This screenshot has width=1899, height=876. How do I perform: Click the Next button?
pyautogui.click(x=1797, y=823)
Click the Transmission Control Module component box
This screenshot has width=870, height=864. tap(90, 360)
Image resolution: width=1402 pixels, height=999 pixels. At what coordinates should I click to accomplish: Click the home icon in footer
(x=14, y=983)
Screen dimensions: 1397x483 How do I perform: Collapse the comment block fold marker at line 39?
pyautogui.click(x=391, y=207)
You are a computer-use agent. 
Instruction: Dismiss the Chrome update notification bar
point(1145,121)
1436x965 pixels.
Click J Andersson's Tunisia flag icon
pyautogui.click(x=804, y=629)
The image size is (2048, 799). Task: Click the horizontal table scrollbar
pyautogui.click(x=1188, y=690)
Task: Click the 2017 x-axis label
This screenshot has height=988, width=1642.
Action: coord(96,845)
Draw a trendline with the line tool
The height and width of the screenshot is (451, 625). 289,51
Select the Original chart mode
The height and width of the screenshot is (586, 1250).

.....

» Written instruction: Rewrite the data from the line containing "Click the Transmission" through the end of the data, changing "trendline" to "trend line" and keeping everything else the same.

» Response to the exercise:
Click the Transmission Control Module component box
This screenshot has width=870, height=864. tap(90, 360)
Image resolution: width=1402 pixels, height=999 pixels. At what coordinates should I click to accomplish: Click the home icon in footer
(x=14, y=983)
Screen dimensions: 1397x483 How do I perform: Collapse the comment block fold marker at line 39?
pyautogui.click(x=391, y=207)
You are a computer-use agent. 
Instruction: Dismiss the Chrome update notification bar
point(1145,121)
1436x965 pixels.
Click J Andersson's Tunisia flag icon
pyautogui.click(x=804, y=629)
The image size is (2048, 799). Task: Click the horizontal table scrollbar
pyautogui.click(x=1188, y=690)
Task: Click the 2017 x-axis label
This screenshot has height=988, width=1642.
Action: coord(96,845)
Draw a trend line with the line tool
The height and width of the screenshot is (451, 625). 289,51
Select the Original chart mode
The height and width of the screenshot is (586, 1250).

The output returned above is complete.